Unlike a good crime caper, however, there’s no real unit cohesion here. People just seem to do things instead of being there specifically to do the special thing that they do better than anyone else. It all looks cool but it certainly doesn’t feel cool. The script could’ve used sharper dialogue; this is a crime caper, after all, so the genre allows for a fair bit of verbal style, but we don’t get anything distinct – unless one counts mindless dream philosophy distinct.

In terms of dreams and philosophy, INCEPTION doesn’t really offer anything more insightful than A Nightmare on Elm Street. I’m sorry, it just doesn’t. It’s great if this movie blows your mind and all, but it probably means you’ve never read a 1970s comic book.
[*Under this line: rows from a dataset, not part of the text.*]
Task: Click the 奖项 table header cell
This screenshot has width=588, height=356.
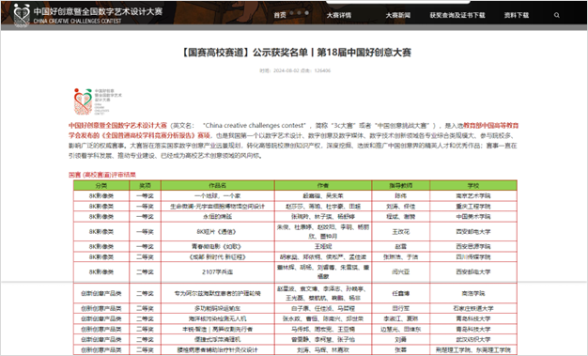Action: click(146, 185)
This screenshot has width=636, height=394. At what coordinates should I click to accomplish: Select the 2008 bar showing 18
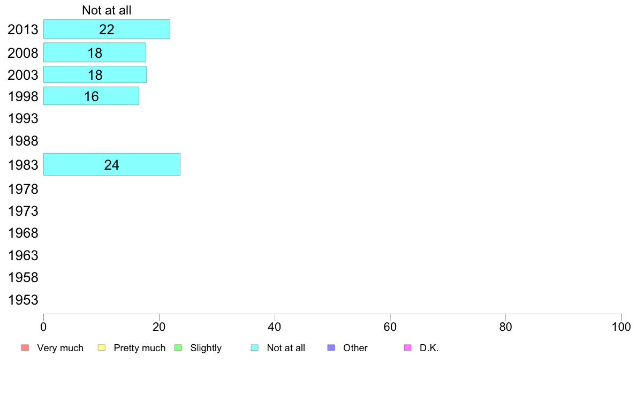click(x=95, y=52)

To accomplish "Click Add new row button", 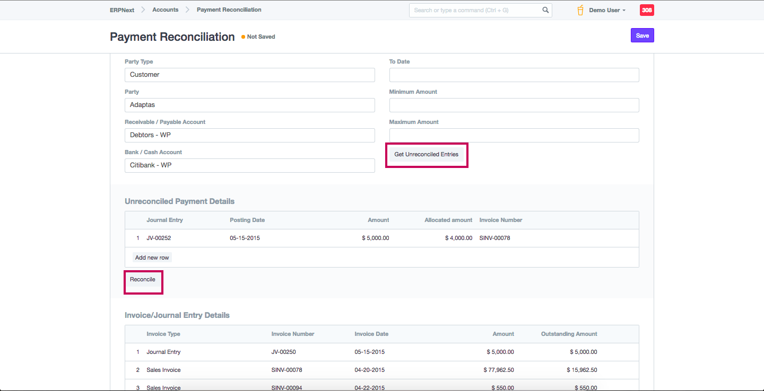I will pos(152,257).
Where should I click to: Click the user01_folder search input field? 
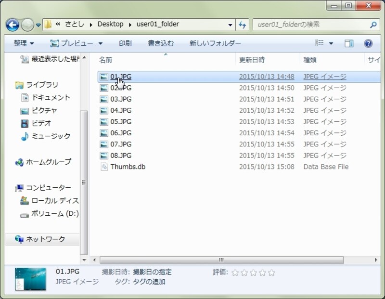click(310, 25)
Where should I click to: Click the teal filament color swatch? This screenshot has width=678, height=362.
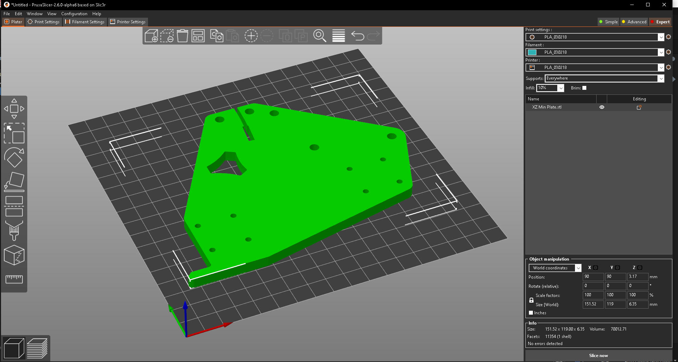point(532,52)
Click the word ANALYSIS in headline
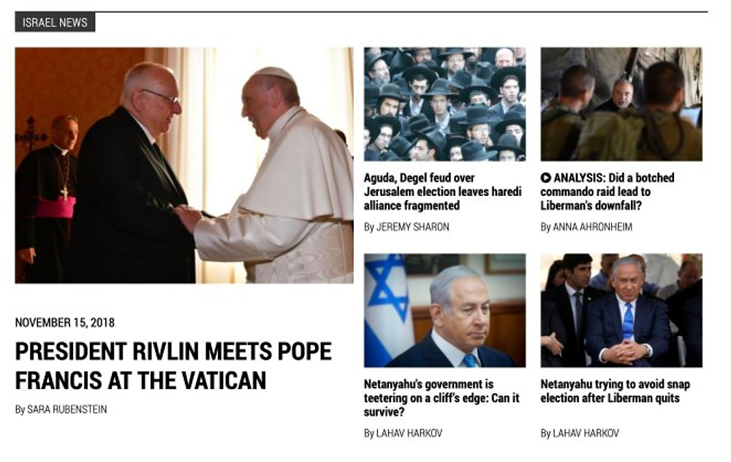Viewport: 731px width, 462px height. pyautogui.click(x=578, y=178)
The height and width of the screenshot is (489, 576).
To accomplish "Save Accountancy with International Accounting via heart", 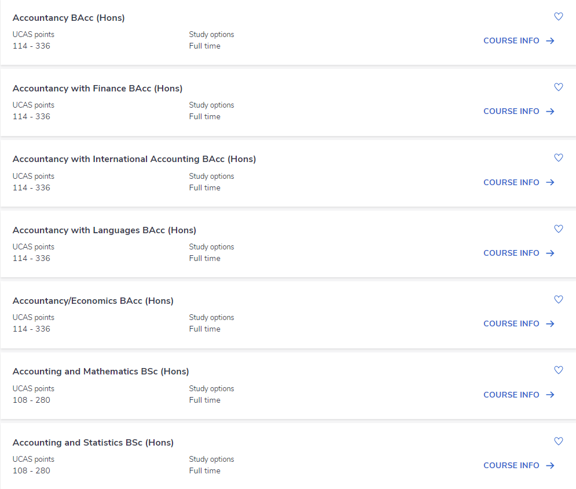I will [x=559, y=158].
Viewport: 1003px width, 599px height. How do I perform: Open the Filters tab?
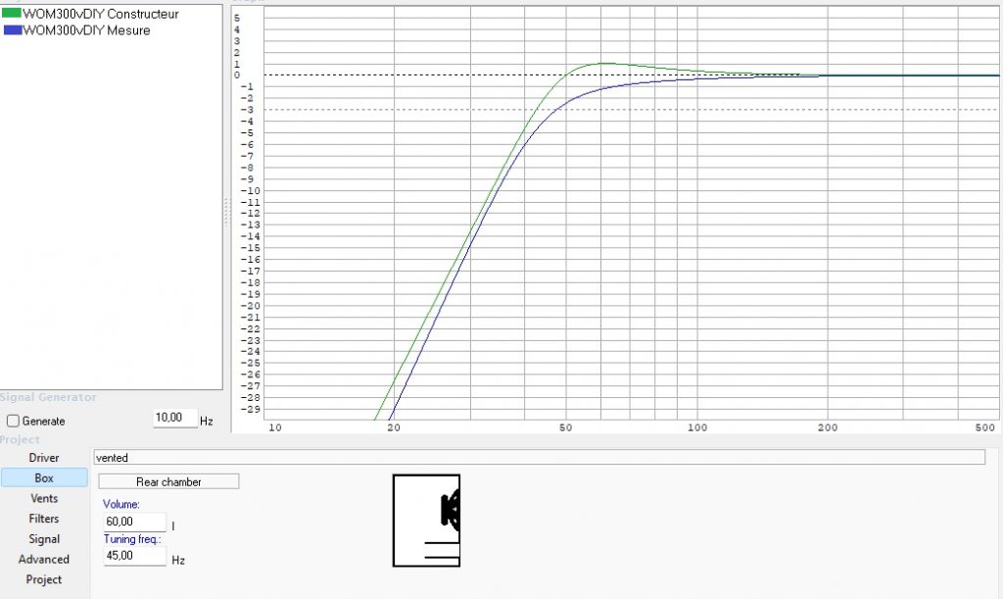pyautogui.click(x=44, y=519)
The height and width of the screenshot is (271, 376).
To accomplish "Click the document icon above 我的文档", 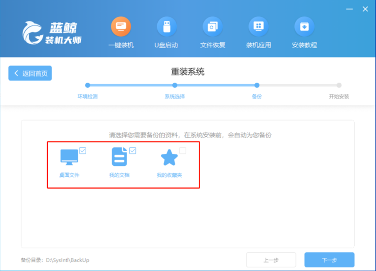I will coord(119,157).
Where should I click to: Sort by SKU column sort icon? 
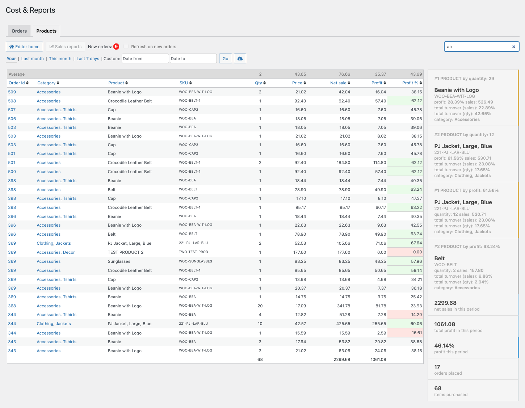tap(190, 83)
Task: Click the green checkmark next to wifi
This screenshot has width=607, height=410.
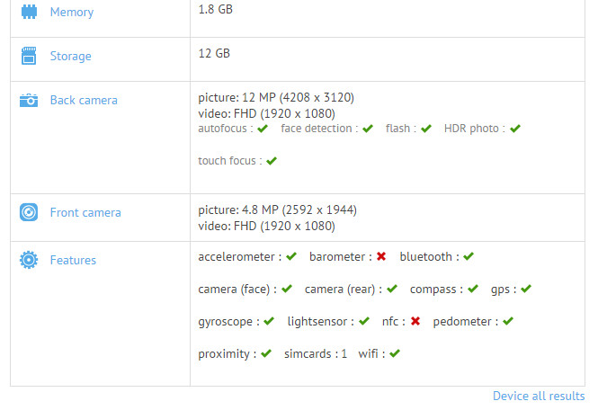Action: click(x=395, y=353)
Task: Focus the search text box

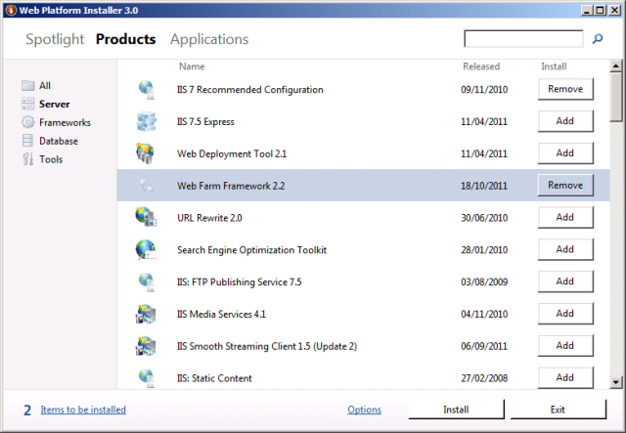Action: 523,40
Which, you know, good for you because now you’ve got thousands of back issues to go read.

Like any weak Bond movie, however, there’s unnecessarily long action sequences in INCEPTION. It’s always fun to watch dudes fight on skis and snowmobiles, but this sequence just seems to go on and on and on and on and on as faceless people punch, shoot, kick, stab, blow up, and kill each other, and then land in a puff of white snow. What I find, too, is that minus an attractive set, Nolan’s action sequences are incredibly mundane and repetitive.

I kept hearing, too, about how the ending is all “what does it mean?” but, again, it just didn’t seem that mind-blowing to me. DiCaprio’s character has a totem which is this little spinning metal thing. DiCaprio spins it and if it falls, that means he’s not dreaming. If it keeps spinning, it means he’s still dreaming. What? Anyway, at the end of the film when the good guys have “won” by planting Inception into Murphy’s mind, the thingy is spinning and he’s with his kids and the screen goes dark. OHMYGAWD WHAT JUST HAPPENED?
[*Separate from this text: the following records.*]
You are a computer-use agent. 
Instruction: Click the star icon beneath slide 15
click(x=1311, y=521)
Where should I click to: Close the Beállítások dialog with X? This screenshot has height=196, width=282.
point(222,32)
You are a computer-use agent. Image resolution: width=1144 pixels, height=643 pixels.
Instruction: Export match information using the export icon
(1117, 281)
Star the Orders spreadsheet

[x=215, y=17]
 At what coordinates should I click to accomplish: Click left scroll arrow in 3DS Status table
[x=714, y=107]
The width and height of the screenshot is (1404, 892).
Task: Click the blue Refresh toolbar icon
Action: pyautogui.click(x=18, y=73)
Here’s what happened – the spinning thing fell over. How do I know? Because you could hear it wobbling, and things that wobble fall over. Unless it’s a Weeble, and his totem was definitely not a Weeble. So maybe Nolan gets a little credit for his final swerve not being the swerve you could see was coming for the preceding two hours.
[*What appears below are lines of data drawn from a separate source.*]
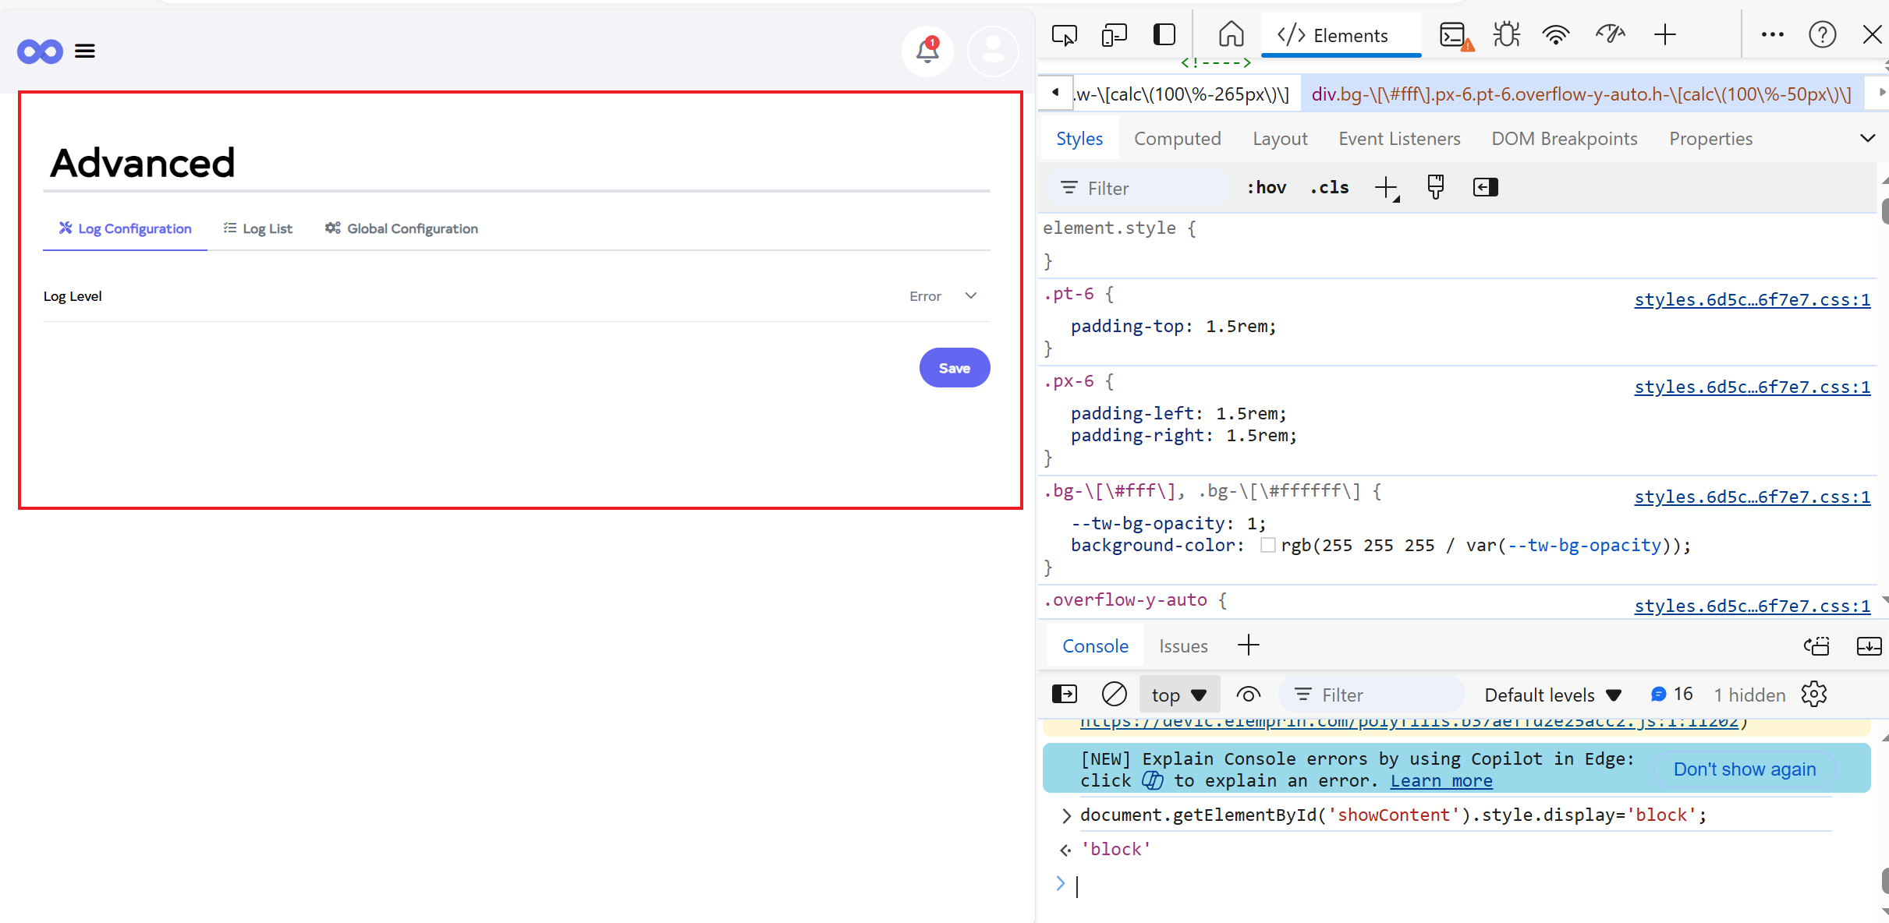Toggle the live expression eye icon
The height and width of the screenshot is (923, 1889).
point(1248,695)
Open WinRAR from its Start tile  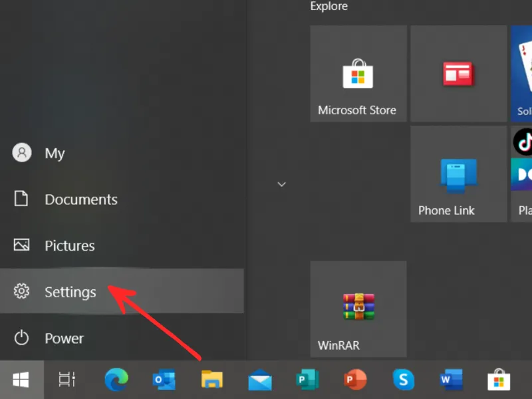[x=358, y=309]
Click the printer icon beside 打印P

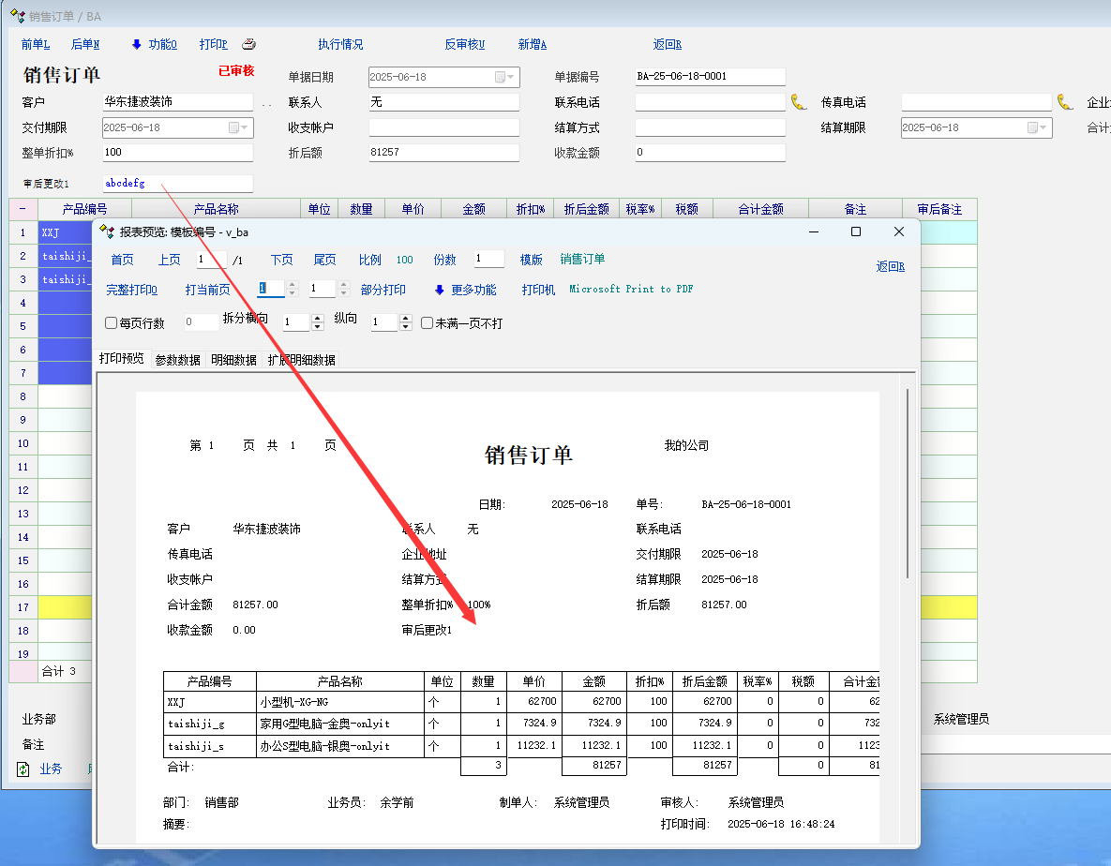tap(248, 44)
I’m not slamming INCEPTION as some stupid movie. It’s a big, engaging movie with a great cast, gorgeous sets, and mostly enjoyable action sequences. I liked it. Seeing cities fold in on themselves or trains appearing out of nowhere in the middle of the city is visually appealing. The idea of interlopers into a dream and the act of world building keeps you interested, but it’s not anything new or daring or exceptionally rendered, either. On the whole, INCEPTION isn’t brilliant but it is smart, which makes it a very enjoyable crime/action movie, and that completely works for me.

But let’s not pretend INCEPTION is revolutionary film making. It’s like the best Mission: Impossible movie; if they wanted to make a Mission: Impossible movie completely devoid of any humor.